**SOAL LATIHAN:** Kembalikan teks tentang privatisasi air di bawah ini secara utuh, huruf demi huruf, tanpa perubahan apa pun.

**CUPLIKAN TEKS:**
● ● ●

Headline
Kemenu RI menaikkan status di KBRI Teheran menjadi siaga 1.
PRIVATISASI dan komersialisasi air masih terus terjadi di berbagai wilayah Indonesia. Akibatnya, banyak warga yang tinggal di sekitar sumber air justru hidup dengan keterbatasan air.
"Komersialisasi air minum dan air untuk kebutuhan sehari-hari masih terus dibiarkan terjadi," ujar Koordinator Koalisi Rakyat untuk Hak Air (Kruha) Muhammad Reza, dalam konferensi pers di Jakarta, kemarin.
Padahal, melalui pembatalan UU No 7/2004 tentang Sumber Daya Air, Mahkamah Konstitusi (MK) telah menetapkan larangan terhadap privatisasi air dan menjadikan air sebagai komoditas untuk mengeruk keuntungan.
"MK mengatakan prioritas penggunaan air haruslah untuk pemenuhan kebutuhan harian seperti air minum dan pertanian rakyat. Jadi sebelum hal-hal itu terpenuhi, tidak boleh ada pemanfaatan lain atas air, terutama komersialisasi oleh pihak-pihak swasta," tutur Reza.

● ● ●

**ENTRI DATA:**
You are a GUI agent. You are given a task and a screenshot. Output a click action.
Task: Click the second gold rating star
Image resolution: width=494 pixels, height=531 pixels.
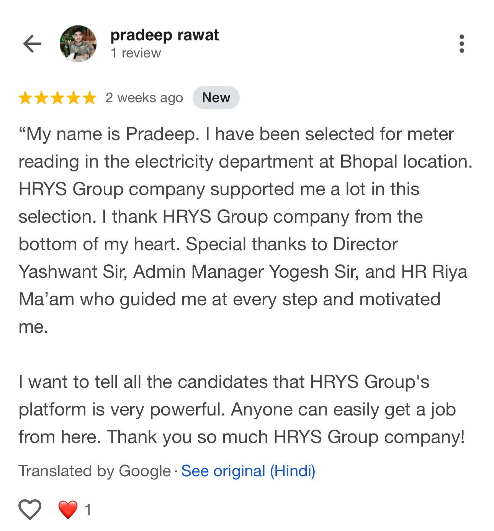[x=41, y=98]
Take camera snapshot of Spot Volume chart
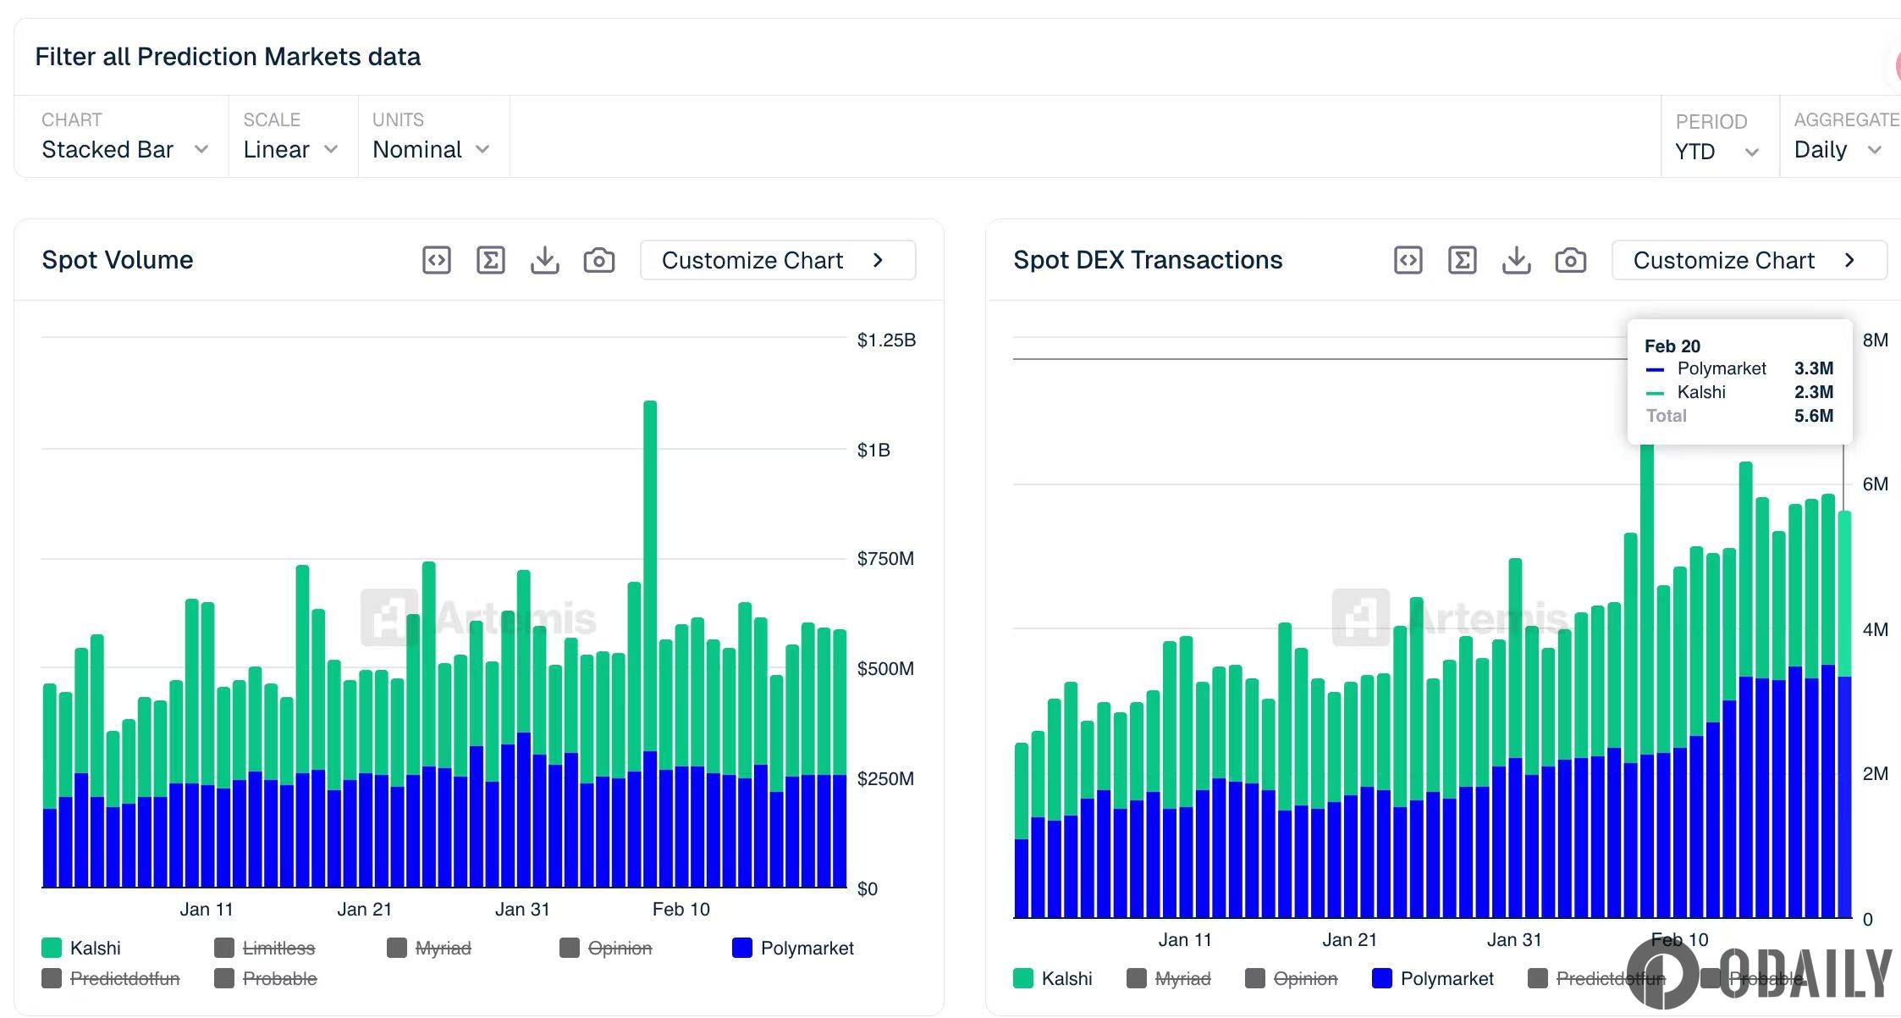This screenshot has width=1901, height=1018. click(599, 260)
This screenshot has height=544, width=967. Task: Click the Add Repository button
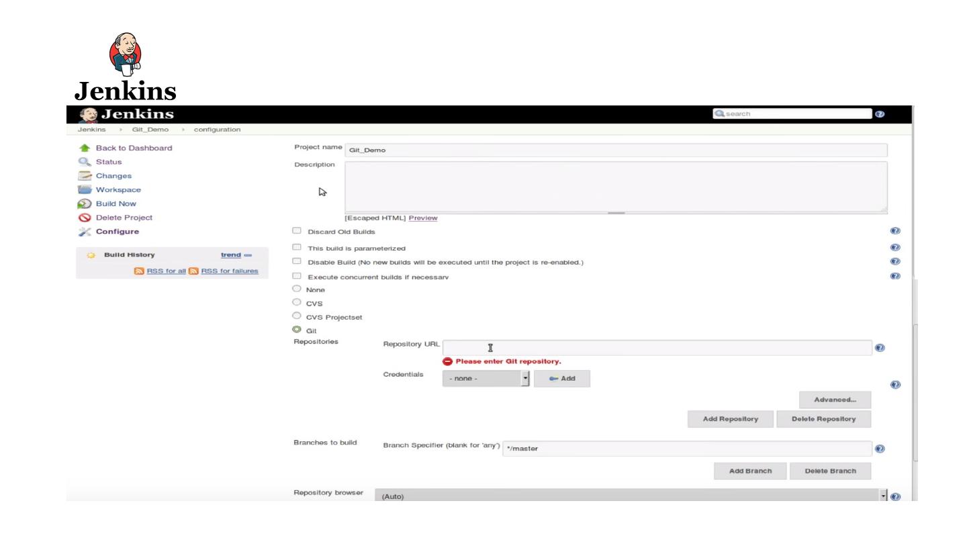(730, 419)
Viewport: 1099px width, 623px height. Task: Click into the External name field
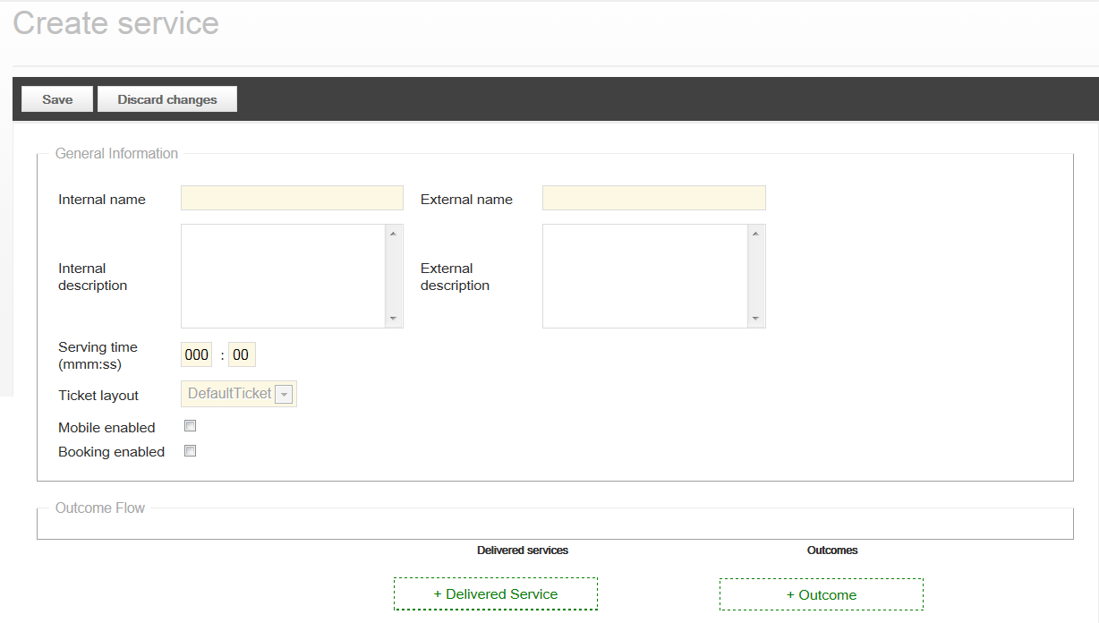coord(653,198)
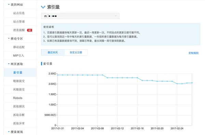Select the 最近30天 tab

coord(53,52)
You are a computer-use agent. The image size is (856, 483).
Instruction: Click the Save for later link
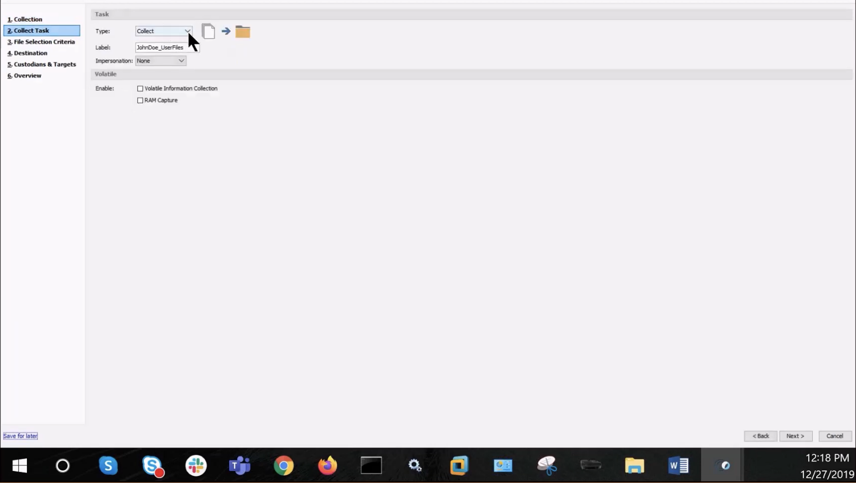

● ● ●

**JAWABAN BENAR:**
Headline
Kemenu RI menaikkan status di KBRI Teheran menjadi siaga 1.
PRIVATISASI dan komersialisasi air masih terus terjadi di berbagai wilayah Indonesia. Akibatnya, banyak warga yang tinggal di sekitar sumber air justru hidup dengan keterbatasan air.
"Komersialisasi air minum dan air untuk kebutuhan sehari-hari masih terus dibiarkan terjadi," ujar Koordinator Koalisi Rakyat untuk Hak Air (Kruha) Muhammad Reza, dalam konferensi pers di Jakarta, kemarin.
Padahal, melalui pembatalan UU No 7/2004 tentang Sumber Daya Air, Mahkamah Konstitusi (MK) telah menetapkan larangan terhadap privatisasi air dan menjadikan air sebagai komoditas untuk mengeruk keuntungan.
"MK mengatakan prioritas penggunaan air haruslah untuk pemenuhan kebutuhan harian seperti air minum dan pertanian rakyat. Jadi sebelum hal-hal itu terpenuhi, tidak boleh ada pemanfaatan lain atas air, terutama komersialisasi oleh pihak-pihak swasta," tutur Reza.